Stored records
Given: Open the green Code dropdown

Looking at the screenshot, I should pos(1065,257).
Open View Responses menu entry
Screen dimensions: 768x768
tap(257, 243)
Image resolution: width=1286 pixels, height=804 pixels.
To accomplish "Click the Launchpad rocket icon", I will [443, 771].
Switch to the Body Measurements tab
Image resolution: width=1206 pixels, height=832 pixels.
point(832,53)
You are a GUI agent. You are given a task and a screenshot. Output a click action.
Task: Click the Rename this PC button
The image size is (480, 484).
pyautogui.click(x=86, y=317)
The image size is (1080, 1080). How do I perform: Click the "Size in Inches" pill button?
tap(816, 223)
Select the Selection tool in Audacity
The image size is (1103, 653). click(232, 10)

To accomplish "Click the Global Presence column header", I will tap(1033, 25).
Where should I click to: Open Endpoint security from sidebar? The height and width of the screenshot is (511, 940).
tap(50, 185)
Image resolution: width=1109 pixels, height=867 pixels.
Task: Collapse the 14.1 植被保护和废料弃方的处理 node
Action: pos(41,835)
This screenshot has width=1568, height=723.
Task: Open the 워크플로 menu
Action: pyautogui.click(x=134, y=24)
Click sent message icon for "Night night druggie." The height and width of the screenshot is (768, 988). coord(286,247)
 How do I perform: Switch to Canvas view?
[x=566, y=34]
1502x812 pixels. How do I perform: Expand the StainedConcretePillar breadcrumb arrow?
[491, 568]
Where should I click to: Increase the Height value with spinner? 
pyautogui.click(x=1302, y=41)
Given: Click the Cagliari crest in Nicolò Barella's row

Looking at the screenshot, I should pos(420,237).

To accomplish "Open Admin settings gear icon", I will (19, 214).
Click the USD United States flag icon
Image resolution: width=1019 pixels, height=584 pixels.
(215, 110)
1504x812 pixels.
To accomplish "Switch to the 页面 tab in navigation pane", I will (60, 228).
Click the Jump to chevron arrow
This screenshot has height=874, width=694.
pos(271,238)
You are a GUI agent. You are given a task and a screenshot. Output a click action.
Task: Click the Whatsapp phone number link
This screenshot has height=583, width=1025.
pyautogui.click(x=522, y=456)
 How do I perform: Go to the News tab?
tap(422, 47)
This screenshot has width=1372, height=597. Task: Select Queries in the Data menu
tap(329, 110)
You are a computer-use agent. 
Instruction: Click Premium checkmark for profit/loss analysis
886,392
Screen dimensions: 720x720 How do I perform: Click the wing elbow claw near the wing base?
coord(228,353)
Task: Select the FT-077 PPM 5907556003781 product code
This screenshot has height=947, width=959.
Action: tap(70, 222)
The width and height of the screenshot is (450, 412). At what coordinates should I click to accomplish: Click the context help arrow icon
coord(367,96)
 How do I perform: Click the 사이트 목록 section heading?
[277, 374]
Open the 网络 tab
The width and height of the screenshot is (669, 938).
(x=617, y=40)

- [Task instructions]: Down to the last line, restate the records exactly.

- [Solution to this exercise]:
Given: Open the green Code dropdown

Looking at the screenshot, I should pos(1065,257).
Open View Responses menu entry
Screen dimensions: 768x768
tap(257, 243)
Image resolution: width=1286 pixels, height=804 pixels.
To accomplish "Click the Launchpad rocket icon", I will [443, 771].
Switch to the Body Measurements tab
Image resolution: width=1206 pixels, height=832 pixels.
point(832,53)
You are a GUI agent. You are given a task and a screenshot. Output a click action.
Task: Click the Rename this PC button
The image size is (480, 484).
pyautogui.click(x=86, y=317)
The image size is (1080, 1080). How do I perform: Click the "Size in Inches" pill button?
tap(816, 223)
Select the Selection tool in Audacity
The image size is (1103, 653). click(232, 10)

To accomplish "Click the Global Presence column header", I will tap(1033, 25).
Where should I click to: Open Endpoint security from sidebar? The height and width of the screenshot is (511, 940).
tap(50, 185)
Image resolution: width=1109 pixels, height=867 pixels.
Task: Collapse the 14.1 植被保护和废料弃方的处理 node
Action: pos(41,835)
This screenshot has width=1568, height=723.
Task: Open the 워크플로 menu
Action: pyautogui.click(x=134, y=24)
Click sent message icon for "Night night druggie." The height and width of the screenshot is (768, 988). coord(286,247)
 How do I perform: Switch to Canvas view?
[x=566, y=34]
1502x812 pixels. How do I perform: Expand the StainedConcretePillar breadcrumb arrow?
[491, 568]
Where should I click to: Increase the Height value with spinner? 
pyautogui.click(x=1302, y=41)
Given: Click the Cagliari crest in Nicolò Barella's row

Looking at the screenshot, I should pos(420,237).

To accomplish "Open Admin settings gear icon", I will (19, 214).
Click the USD United States flag icon
Image resolution: width=1019 pixels, height=584 pixels.
(215, 110)
1504x812 pixels.
To accomplish "Switch to the 页面 tab in navigation pane", I will (60, 228).
Click the Jump to chevron arrow
This screenshot has height=874, width=694.
pos(271,238)
You are a GUI agent. You are given a task and a screenshot. Output a click action.
Task: Click the Whatsapp phone number link
This screenshot has height=583, width=1025.
pyautogui.click(x=522, y=456)
 How do I perform: Go to the News tab?
tap(422, 47)
This screenshot has width=1372, height=597. Task: Select Queries in the Data menu
tap(329, 110)
You are a computer-use agent. 
Instruction: Click Premium checkmark for profit/loss analysis
886,392
Screen dimensions: 720x720 How do I perform: Click the wing elbow claw near the wing base?
coord(228,353)
Task: Select the FT-077 PPM 5907556003781 product code
This screenshot has height=947, width=959.
Action: tap(70, 222)
The width and height of the screenshot is (450, 412). At what coordinates should I click to accomplish: Click the context help arrow icon
coord(367,96)
 How do I perform: Click the 사이트 목록 section heading?
[277, 374]
Open the 网络 tab
The width and height of the screenshot is (669, 938).
(x=617, y=40)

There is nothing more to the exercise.